• EXERCISE PROMPT
Reproduce exactly the lines of the material beneath, from the line that contains "Given: Click the" to the line that contains "The height and", both included, and no other lines.

• SUPPLIED DATA

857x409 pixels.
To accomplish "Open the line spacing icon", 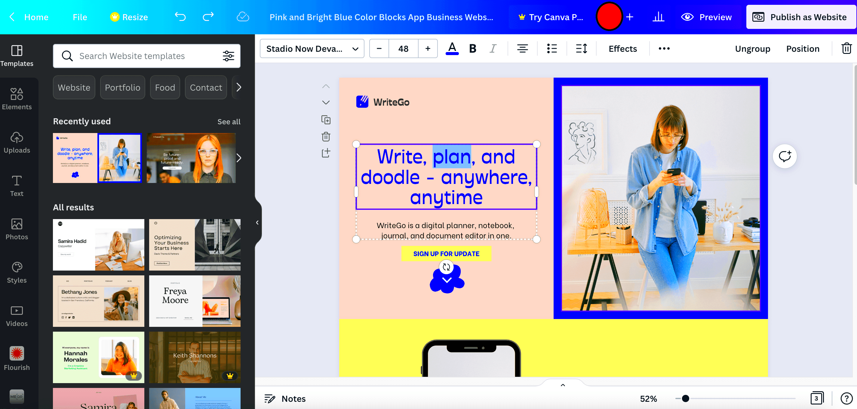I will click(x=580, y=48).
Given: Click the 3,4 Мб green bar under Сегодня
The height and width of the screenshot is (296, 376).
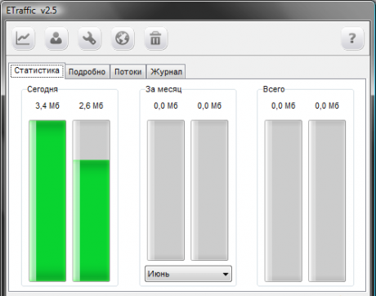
==
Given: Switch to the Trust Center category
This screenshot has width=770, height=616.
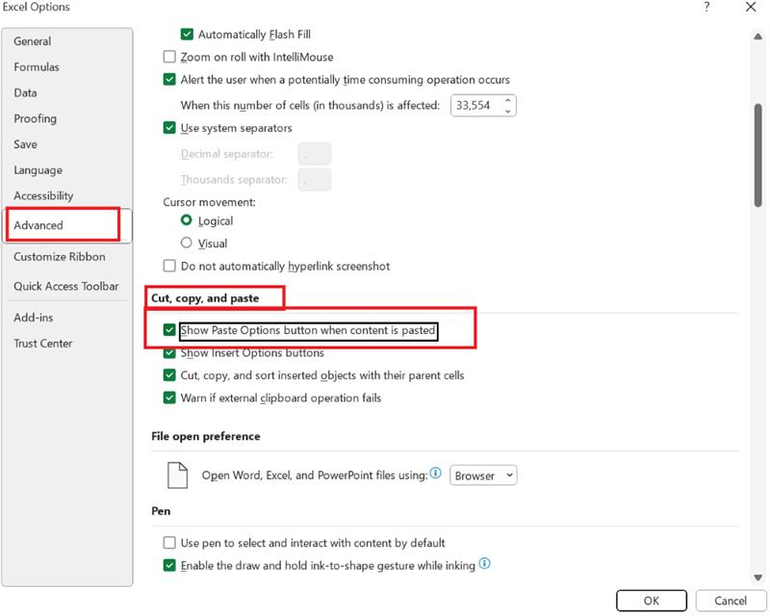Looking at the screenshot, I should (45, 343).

• RESPONSE TO THIS EXERCISE
Given: Click the 3,4 Мб green bar under Сегодня
The height and width of the screenshot is (296, 376).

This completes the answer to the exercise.